**Zitierter Text:**
◇ ◇ ◇ ◇

Unzulässige Richtervorlage zur Vereinbarkeit der Bußgeldvorschrift des § 24 Abs 1 Nr 4 JMStVtr mit Art 3 Abs 1 GG - unzureichende Darlegung der Entscheidungserheblichkeit, keine eigene Subsumtion der § 24 Abs 1 Nr 4, § 5 Abs 1 JMStVtr durch vorlegendes Gericht - Bezugnahme auf Beteiligtenschriftsätze zur Darlegung der Überzeugung des vorlegenden Gerichts von der Verfassungswidrigkeit der vorgelegten Norm nicht hinreichend


Gründe

I.

1

1. Das Amtsgericht hat in einem Bußgeldverfahren, das gegen den privaten Fernsehsender S. und dessen verantwortlichen Redakteur wegen der Ausstrahlung einer Folge einer Sendereihe, in der fiktive Kriminalfälle im Stil einer Dokumentation präsentiert werden, eingeleitet wurde, mit Beschluss vom 17. Februar 2012 dem [X.] die Frage zur Klärung vorgelegt, ob der [X.] des § 24 Abs. 1 Nr. 4 [X.] ([X.]) mit Art. 3 Abs. 1 GG vereinbar ist.

2

2. Das vorlegende Gericht hält die Vorschrift für verfassungswidrig, weil sie sich ausschließlich an die privatrechtlichen Fernsehanstalten beziehungsweise deren Redakteure richte, während für die öffentlichrechtlichen Sender beziehungsweise deren Redakteure eine vergleichbare Bußgeldvorschrift überhaupt nicht existiere. Da die Sichtweise des vorlegenden Gerichts der Auffassung der Betroffenen entspreche, nehme es auf die wörtlich zitierten Ausführungen der Betroffenen Bezug.

◇ ◇ ◇ ◇

**Angezeigte Daten:**
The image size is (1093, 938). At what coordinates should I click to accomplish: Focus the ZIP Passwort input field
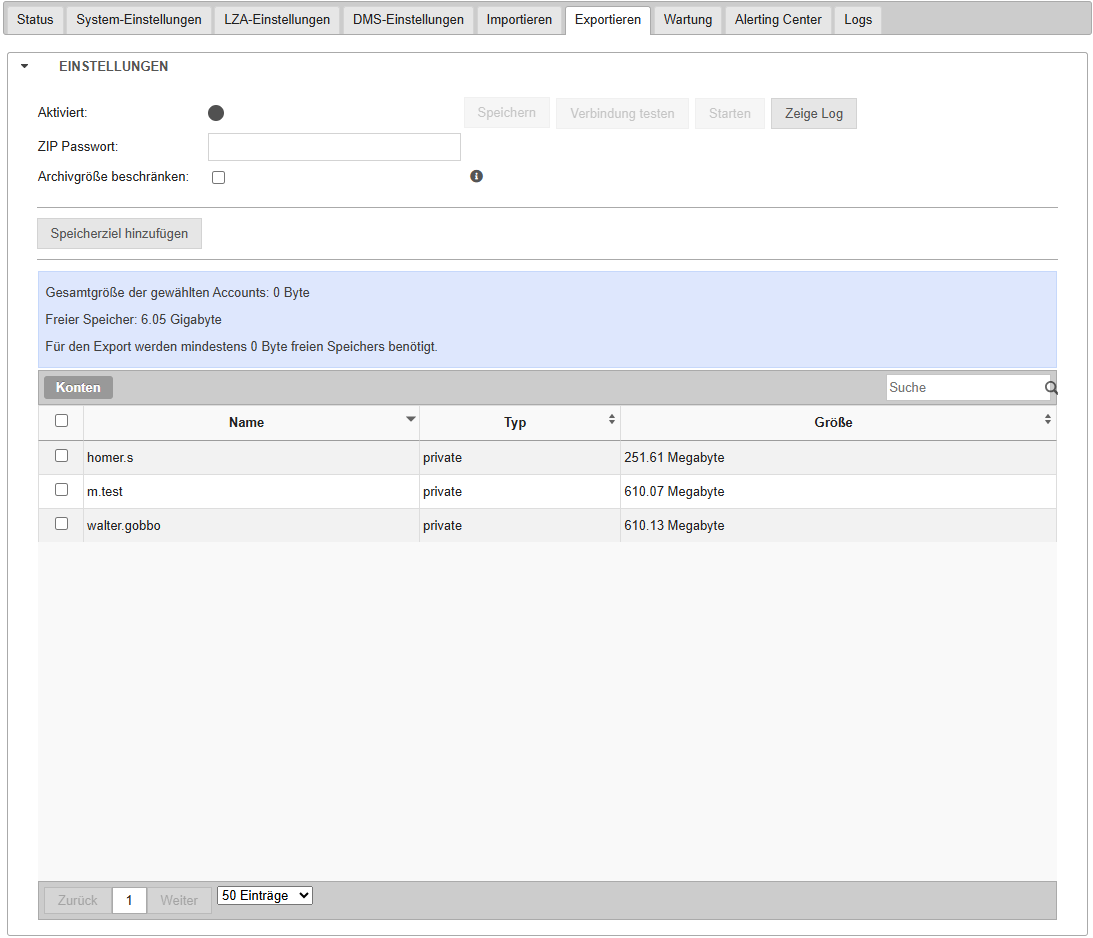pyautogui.click(x=334, y=147)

◇ ◇ ◇ ◇

**Deine Aufgabe:** Warum hält das Amtsgericht laut dem zitierten Text die Bußgeldvorschrift für verfassungswidrig?

**Lösung:** Weil sie sich nur an private Fernsehsender und deren Redakteure richtet, während es für öffentlich-rechtliche Sender und deren Redakteure gar keine vergleichbare Bußgeldvorschrift gibt.